Carl Murdfield

German painter From Wikipedia, the free encyclopedia

Carl Ludwig Alfred Franz Murdfield, also Karl Murdfield (9 June 1868 – 8 May 1944) was a German portrait and Interieurmaler of the Düsseldorf school of painting, director of the Kunsthalle Düsseldorf, Organiser of art exhibitions, archivist and chairman of the art association Malkasten, author of local and Art history anecdotes as well as City Councillor in Düsseldorf.

Gruppenführer der Malkasten-Redoute im Jahr 1912, von links nach rechts: Theodor Groll, Hermann Emil Pohle, Arthur Wansleben, Architekt Thilo Schneider, Friedrich Coubillier [de], Henrik Nordenberg [de], Carl Murdfield, Fritz von Wille

Life

Portrait of the Archbishop Hubert Theophil Simar [de], 1901
Exhibition of the Simar portrait adorned with crape in the Kunstpalast of the Industrie- und Gewerbeausstellung Düsseldorf 1902, photo by Otto Renard

Born in Rheine, Murdfield, youngest of five children from the marriage of the Catholic merchant Theodor Carl Joseph Murdfield (1823–1904) to Magdalena "Lena", née Becker (1836–1910), grew up in Rheine and attended the Düsseldorf Art Academy from 1885 to 1892/1893. His teachers there were Heinrich Lauenstein, Hugo Crola, Johann Peter Theodor Janssen, Adolf Schill, Julius Roeting and Eduard Gerhardt. During this time he was a member of the student fraternity Tartarus. After his studies in Düsseldorf, he went to the Académie Julian in Paris.

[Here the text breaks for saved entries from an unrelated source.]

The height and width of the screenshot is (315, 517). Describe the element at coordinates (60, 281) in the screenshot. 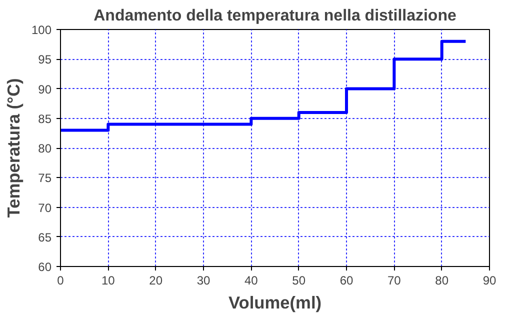

I see `x-tick-label: 0` at that location.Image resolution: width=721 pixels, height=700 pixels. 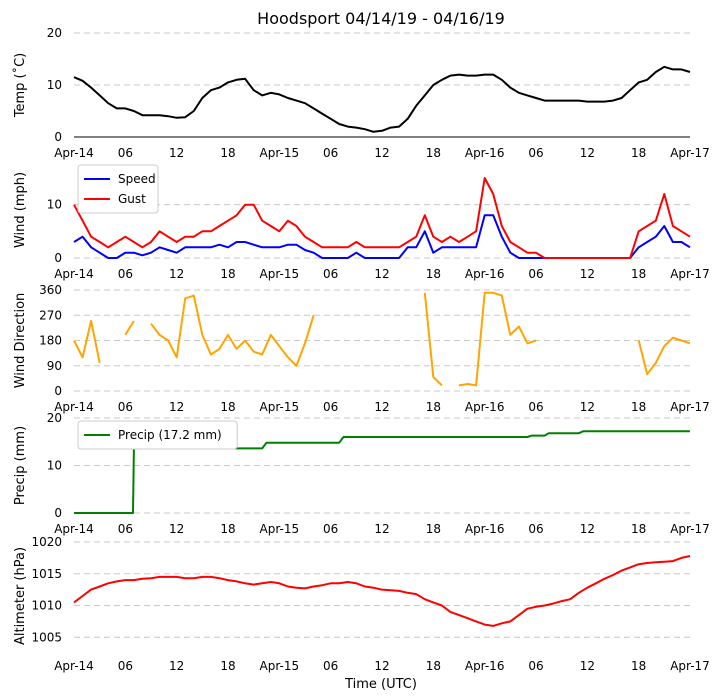 What do you see at coordinates (46, 574) in the screenshot?
I see `y-tick-label: 1015` at bounding box center [46, 574].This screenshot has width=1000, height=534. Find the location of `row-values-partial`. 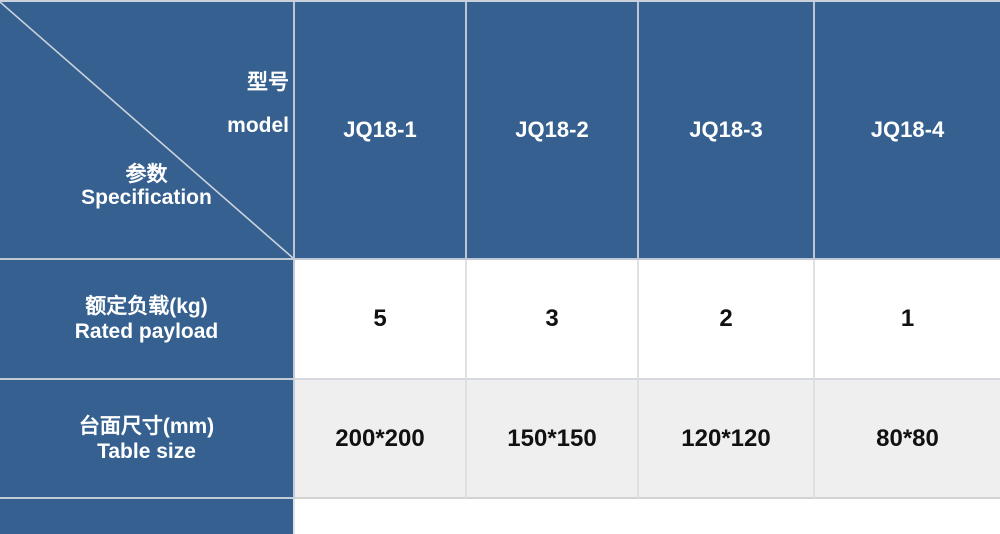

row-values-partial is located at coordinates (646, 516).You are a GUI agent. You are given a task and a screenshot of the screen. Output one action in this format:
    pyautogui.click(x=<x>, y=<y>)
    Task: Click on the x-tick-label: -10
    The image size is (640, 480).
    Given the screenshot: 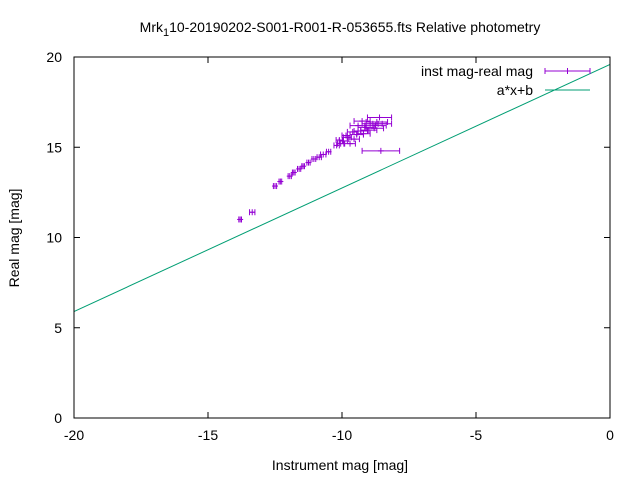 What is the action you would take?
    pyautogui.click(x=342, y=435)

Hünenborg-Ehrenmal in Rheine

In 1896, Murdfield settled in Düsseldorf. There he became a member, later archivist and chairman of the artists' association Malkasten, also a member of the Verein zur Veranstaltung von Kunstausstellungen and, as successor to Hermann Carl Hempel Director of the Kunsthalle. In these functions he organised art exhibitions alongside his work as a portrait painter. At the end of 1934 Murdfield retired as managing director of the Kunsthalle and was succeeded by the painter Fred Kocks.[1] In addition, he was active for the Deutsche Zentrumspartei as a city councillor in the council of the city of Düsseldorf from 1919 to 1924. Among the personalities who commissioned Murdfield to paint portraits were Archbishop Hubert Theophil Simar [de][2] and the former Lord Mayor of Düsseldorf Ludwig Hammers [de].[3]

On 19 April 1898, he married Bertha Offenberg (1874–1919), the daughter of the mountain councilor Ludwig Offenberg (1830–1879), who gave birth to their daughter Johanna. The painter Gisela Baur-Nütten (1886–1981), who married the painter Albert Baur the Younger around 1906, was a private student of Murdfield's in the 1900s.

In the 1920s, Murdfield designed the "Hünenborg Memorial", which was erected in 1926/1927 as a war memorial for soldiers killed in the First World War, made of rough-hewn blocks of Ibbenbüren and Baumberg sandstone on the Thieberg [de] in Rheine. Murdfield died in 1944 at the age of 75 after a short illness in Unterjoch (Allgäu), where he is buried in the mountain cemetery.

Publications

  • Malkasten-Anekdoten und Künstler-Erinnerungen. Schwann, Düsseldorf 1927.
  • Aus der Chronika des „Malkasten“. In Velhagen & Klasings Monatshefte, 42. Jahrgang (1927/1928), vol. 1, pp. 617632 (PDF).
  • Der Maler als Schmiedemeister. In Eifel-Kalender, Jahrgang 1931, p. 129 (Numerized, Anecdote about the genre painter Hubert Salentin).